A primeira parte desta crônica transcreveu parte de um belíssimo texto literário de autoria do paraisense João Fernandes Carvalho, publicado em 1935, descrevendo suas memórias e eventos ocorridos em São Sebastião do Paraíso, no Sudoeste Mineiro, no contexto da primeira metade do século XX. O tema escolhido pelo autor focaliza o momento que precedeu à substituição do velho sino de Igreja Matriz pelos três novos, instalados na elegante torre construída na segunda metade da década de 1930. Nessa segunda parte, o autor relembra elementos da trajetória didática do saudoso professor Gedor Silveira, que por cerca de duas décadas, entre 1900 e 1920, exerceu as funções de professor de uma cadeira pública de instrução primária para meninos. O texto escrito por João Fernandes Carvalho é o seguinte:
“O professor Gedor Silveira era severo e bom, bigodeira solta e cabelos duros e sempre à prumo, olhos miúdos, mas expressivos, pele rija, o nosso professor primário era um tipo simpático. Possuía natural expressão de energia, cuja amplitude de observação, porém, se não abrangia raios mais amplos em torno de sua pessoa, era devido à sua grande miopia, por isso muita macaquice dos alunos velhacos passava desapercebida. Os alunos respeitavam muito o professor Gedor, um respeito cheio de muita estima e veneração. O maior peralta da turma, era o Deco, apelido do nosso prezado conterrâneo Hildebrando Nicácio, que há muitos anos está residindo em Goiás. O Salles e o Júlio de Brito eram os maiores entre os colegas.

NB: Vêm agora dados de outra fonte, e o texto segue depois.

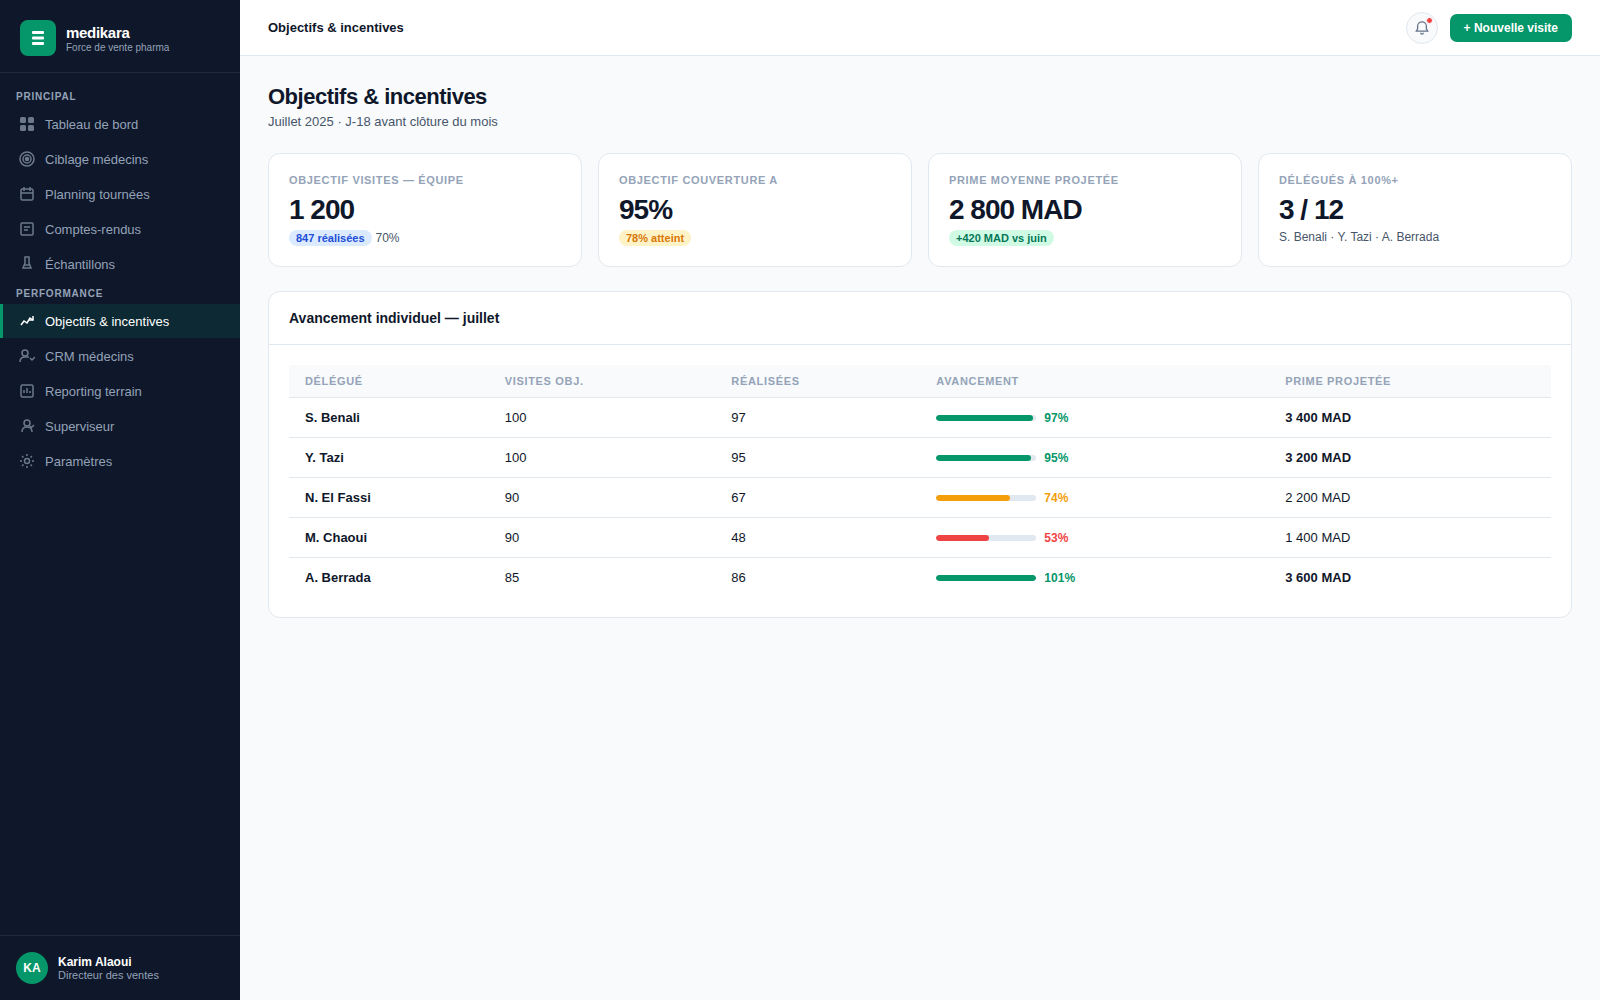Viewport: 1600px width, 1000px height.
Task: Click the Paramètres gear icon
Action: point(27,461)
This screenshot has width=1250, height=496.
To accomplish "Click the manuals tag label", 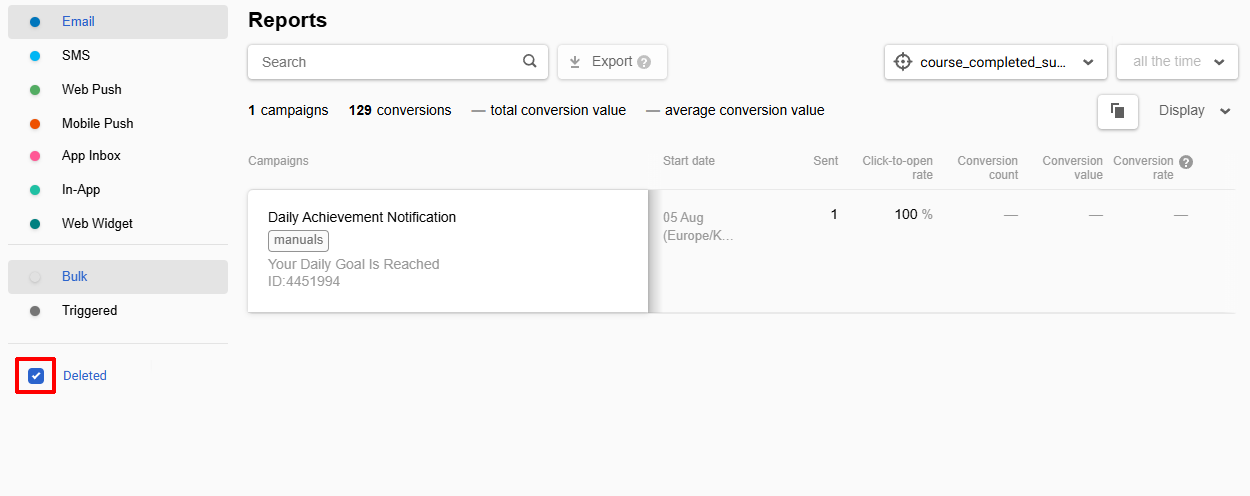I will point(298,241).
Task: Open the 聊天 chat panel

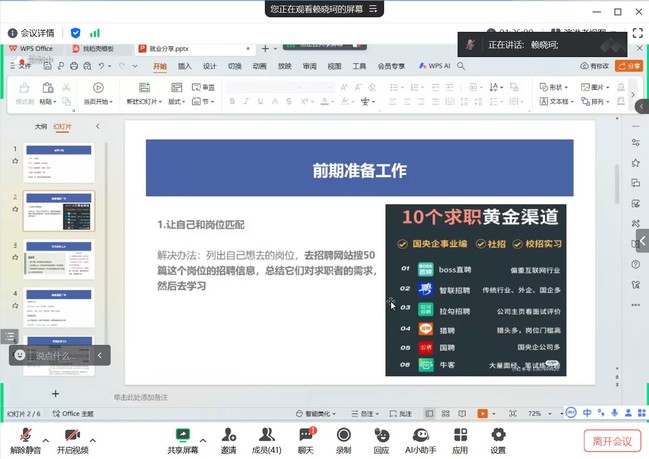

Eu tenho aqui, bem no alto do oco, o sinal de uma lambada dada meu querido professor, sinal que vem provar que entre os peraltas, eu também era “macaco”. Mas os abusos que cometi, zombando da miopia do meu saudoso mestre, paguei com pena de Talião. Hoje uso vidros grossos como usava o meu querido professor Gedor, naqueles tempos de outrora.
Foi um professor que na sua sublime missão trouxe muitas luzes para esta terra, que há de contar sempre na galeria de seus vultos mais ilustres, a figura desse benemérito. Lembro também ao ouvir bater o nosso velho sino daqueles tempos dos inesquecíveis circos de cavalinhos, aramados em pelo coração da praça da Matriz. E os “inimigos” dos carnavais de laranjinhas cheirosas de outrora, que se espatifavam na gente atiradas por mãozinhas mimosas de mimosas namoradas. São Sebastião do Paraíso era uma cidade diferente da de hoje. Era bem menor e por ser menor apertava mais em seio carinhoso as relações de amizade de seu povo. Aqui era uma família. A política era motivo para, muito mais, unir do que dispersar os homens. Os seus chefes eram velhos compadres e amigos. Todos bem-intencionados trabalhavam para uma só finalidade, a grandeza de nossa querida terra. As ambições não possuíam a elasticidade da política moderna, separadora de homens.
Como homenagem de grande respeito cito alguns dos homens que militaram na política daqueles tempos: O Herculano, o mais velho; o Amaral, tipo de bondade; José Cândido, homem de grande capacidade e inteligência; Dr. Chico, cidadão respeitável pela sua energia; João Ferreira, um grande batalhador que soube vencer; Manoel Dutra, o homem que era amigo de todos, pela sua grande bondade; Dr. Placidino Brigagão, o médico ilustre que tanto benefício derramou em nossa terra; Zé Francisco, honestidade e modéstia; José Albino, energia e seriedade e, finalmente, o João Raimun-do, que foi um santo, pela bondade. Só por esquecimento, deixo de mencionar aqui outros ilustres vultos de nossa querida terra, militantes na política da época e todos estes varões ilustres, meus caros leitores, desceram ao túmulo, sempre acompanhados pelo soluçar tristonho da despedida, do velho sino de nossa terra.
É uma voz que vai emudecer, daqui a pouco, voz que lembra muitas carícias de namorados, lindas festas de conversões, muitas toquinhas de batizados e lembra também muitas lágrimas roladas nas horas cruentas de duras separações! Em lugar do velho sino, outros de modernos estilo substituirão, penso em torre de majestoso garbo. E nesse dia, os rojões hão de celebrar os novos sinos em altura, espocando fortes e cujos ecos de rincão em rincão, acordando a alma cabocla para a contrição da prece. São Sebastião do Paraíso, julho de 1935".